Test it with soap, before using again, and every use onward.

Then run it through an exchange bin.

They will either junk it, or refill it and rent it out again.

The rust is concerning, but I have one from the 50's that is still refilled and used.


ED


----------



## joed (Mar 13, 2005)

I would use it until empty then exchange it for new one. They test it, replace the valve, paint it and fill it.


----------



## u2slow (Feb 9, 2012)

Yes, I would use up the propane. You can verify with soapy water as the already suggested. The sealing o-ring sits on the end of the hose connector for your appliance.

The exchange-a-tank people do their own test and refill. They do not re-stamp the tank. You are buying a tank and fill each time.
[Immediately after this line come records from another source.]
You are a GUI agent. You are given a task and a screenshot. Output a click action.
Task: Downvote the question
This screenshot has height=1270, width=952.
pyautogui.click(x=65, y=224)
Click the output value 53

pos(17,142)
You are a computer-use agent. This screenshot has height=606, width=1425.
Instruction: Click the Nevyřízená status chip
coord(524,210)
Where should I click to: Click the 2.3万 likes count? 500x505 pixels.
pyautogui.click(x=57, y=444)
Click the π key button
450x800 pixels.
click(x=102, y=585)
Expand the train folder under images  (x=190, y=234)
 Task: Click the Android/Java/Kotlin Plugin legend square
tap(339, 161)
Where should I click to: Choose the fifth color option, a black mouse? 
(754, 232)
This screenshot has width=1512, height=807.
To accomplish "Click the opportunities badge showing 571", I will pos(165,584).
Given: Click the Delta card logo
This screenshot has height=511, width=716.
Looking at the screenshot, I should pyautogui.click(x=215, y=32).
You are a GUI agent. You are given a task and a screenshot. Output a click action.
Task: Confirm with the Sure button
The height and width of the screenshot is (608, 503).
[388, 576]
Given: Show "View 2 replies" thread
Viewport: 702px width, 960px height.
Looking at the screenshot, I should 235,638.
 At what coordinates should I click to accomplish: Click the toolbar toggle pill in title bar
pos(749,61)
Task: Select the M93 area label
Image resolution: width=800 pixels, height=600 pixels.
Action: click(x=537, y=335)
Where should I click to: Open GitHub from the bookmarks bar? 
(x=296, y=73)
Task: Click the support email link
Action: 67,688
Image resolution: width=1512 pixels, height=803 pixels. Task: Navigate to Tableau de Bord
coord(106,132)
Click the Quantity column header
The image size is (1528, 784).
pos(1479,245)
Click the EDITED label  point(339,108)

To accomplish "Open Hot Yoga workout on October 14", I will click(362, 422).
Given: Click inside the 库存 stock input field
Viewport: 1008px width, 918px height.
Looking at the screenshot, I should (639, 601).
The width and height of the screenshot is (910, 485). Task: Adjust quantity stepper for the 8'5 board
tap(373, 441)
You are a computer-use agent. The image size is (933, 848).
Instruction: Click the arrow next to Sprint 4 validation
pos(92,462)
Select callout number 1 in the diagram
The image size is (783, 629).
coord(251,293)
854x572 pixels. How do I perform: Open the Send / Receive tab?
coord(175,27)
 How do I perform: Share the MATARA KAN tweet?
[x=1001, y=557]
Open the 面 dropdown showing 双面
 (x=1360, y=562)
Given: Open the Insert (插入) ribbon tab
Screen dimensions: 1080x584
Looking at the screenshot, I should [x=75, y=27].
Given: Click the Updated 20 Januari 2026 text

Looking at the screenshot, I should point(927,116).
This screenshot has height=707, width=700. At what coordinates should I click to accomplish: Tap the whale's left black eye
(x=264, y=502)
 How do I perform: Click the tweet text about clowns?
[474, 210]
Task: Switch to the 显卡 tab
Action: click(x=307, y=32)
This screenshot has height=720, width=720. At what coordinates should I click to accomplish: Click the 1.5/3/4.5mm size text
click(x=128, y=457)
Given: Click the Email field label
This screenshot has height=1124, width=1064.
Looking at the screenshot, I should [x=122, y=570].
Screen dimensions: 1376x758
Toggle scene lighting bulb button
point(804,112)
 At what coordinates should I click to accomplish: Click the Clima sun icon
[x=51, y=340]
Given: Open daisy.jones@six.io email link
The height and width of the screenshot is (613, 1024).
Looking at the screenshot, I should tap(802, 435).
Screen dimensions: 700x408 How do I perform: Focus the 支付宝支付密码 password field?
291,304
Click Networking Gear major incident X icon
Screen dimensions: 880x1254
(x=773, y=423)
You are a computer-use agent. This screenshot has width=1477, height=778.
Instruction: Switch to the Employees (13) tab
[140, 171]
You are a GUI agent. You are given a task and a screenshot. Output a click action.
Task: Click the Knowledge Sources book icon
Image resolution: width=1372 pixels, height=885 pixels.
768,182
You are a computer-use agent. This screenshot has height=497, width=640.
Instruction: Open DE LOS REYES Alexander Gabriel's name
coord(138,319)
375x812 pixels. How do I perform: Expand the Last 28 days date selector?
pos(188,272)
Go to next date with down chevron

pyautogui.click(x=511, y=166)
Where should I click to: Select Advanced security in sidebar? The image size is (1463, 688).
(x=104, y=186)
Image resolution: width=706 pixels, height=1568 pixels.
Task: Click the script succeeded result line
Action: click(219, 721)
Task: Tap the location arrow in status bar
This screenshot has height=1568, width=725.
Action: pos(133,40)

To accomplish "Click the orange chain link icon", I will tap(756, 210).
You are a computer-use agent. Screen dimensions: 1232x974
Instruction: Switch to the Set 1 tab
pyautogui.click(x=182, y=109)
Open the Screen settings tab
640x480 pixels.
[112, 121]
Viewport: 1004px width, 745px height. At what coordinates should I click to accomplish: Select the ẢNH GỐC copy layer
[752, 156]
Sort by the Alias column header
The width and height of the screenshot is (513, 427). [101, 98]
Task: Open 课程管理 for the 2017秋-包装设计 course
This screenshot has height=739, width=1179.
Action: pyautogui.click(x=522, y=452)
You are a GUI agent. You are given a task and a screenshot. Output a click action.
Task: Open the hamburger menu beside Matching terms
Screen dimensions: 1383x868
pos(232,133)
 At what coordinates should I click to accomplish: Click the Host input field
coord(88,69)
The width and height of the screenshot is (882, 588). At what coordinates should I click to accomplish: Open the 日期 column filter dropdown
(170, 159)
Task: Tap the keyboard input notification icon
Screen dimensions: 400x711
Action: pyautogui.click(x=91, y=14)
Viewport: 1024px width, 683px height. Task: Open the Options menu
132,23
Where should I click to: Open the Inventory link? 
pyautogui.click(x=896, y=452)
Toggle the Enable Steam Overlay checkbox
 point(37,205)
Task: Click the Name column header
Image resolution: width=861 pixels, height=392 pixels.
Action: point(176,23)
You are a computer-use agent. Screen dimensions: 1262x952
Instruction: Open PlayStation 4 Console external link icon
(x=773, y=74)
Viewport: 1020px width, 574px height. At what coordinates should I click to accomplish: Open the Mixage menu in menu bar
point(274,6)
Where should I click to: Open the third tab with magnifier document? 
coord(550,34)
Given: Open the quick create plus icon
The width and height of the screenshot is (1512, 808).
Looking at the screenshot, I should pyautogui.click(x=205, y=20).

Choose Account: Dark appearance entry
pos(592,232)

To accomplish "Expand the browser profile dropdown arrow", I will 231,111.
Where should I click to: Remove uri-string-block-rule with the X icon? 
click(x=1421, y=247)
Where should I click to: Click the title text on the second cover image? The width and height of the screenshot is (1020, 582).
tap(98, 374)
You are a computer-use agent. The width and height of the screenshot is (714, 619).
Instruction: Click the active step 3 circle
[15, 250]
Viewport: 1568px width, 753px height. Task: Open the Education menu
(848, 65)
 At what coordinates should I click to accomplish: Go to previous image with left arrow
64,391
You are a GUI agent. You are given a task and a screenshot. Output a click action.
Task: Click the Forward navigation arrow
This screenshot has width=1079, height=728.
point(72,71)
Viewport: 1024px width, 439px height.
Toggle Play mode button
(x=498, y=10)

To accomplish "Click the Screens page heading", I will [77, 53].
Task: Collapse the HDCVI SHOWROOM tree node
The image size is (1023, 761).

Better to buy a brand new tank and have it filled at $10 a shot at Costco over the next 10 years.


----------



## John Smith_inFL (Jun 15, 2018)

I have three expired tanks - and just picked up another one yesterday out of my
neighbor's trash. my plan for one of them is to cut it down to put a propane burner
fixed into it for a WOK burner on the back patio.
another tank will be cut down for a mini-forge for tool making. (many videos on YouTube).
no plans yet for the other two - but they are not going to the landfill.
(I remove the valve and fill with soapy water, rinse well, and store upside down outside).

.


----------



## Old Thomas (Nov 28, 2019)

If it leaked it would be empty. In the US new are good for 12 years, the most common type of recertification is good for 5 years. Use it then swap it.


----------



## Gottawireitup (Dec 15, 2018)

John Smith_inFL said:


> I have three expired tanks - and just picked up another one yesterday out of my
> neighbor's trash. my plan for one of them is to cut it down to put a propane burner
> fixed into it for a WOK burner on the back patio.
> another tank will be cut down for a mini-forge for tool making. (many videos on YouTube).
> ...


Nice bro LOL. A wok? Haha. Ya from all the responses I got will use more. When done will do exchange a tank though. From what I understand you get even an expired tank but recert with a new valve and painted. Assume tested too. Why not when this service is free. Then get it filled for 20.00 each time after. Yes cdn dollars so like 2.00 American . As someone who else suggested Costco is a good deal at 13.00 cdn but only in the suburbs. Worth 20 a filll cdn for me in a metropolis close by. 


Sent from my iPhone using Tapatalk


----------



## chandler48 (Jun 5, 2017)

The exchange people take all the risk, but also reap the harvest, so it is a wash, so to speak. Take it and exchange it. You will obviously get a better tank for it. Our local gas company has $10 fill ups on Friday. I keep a dozen or so filled and stored in the barn. We use them for heat in the shop mostly.


----------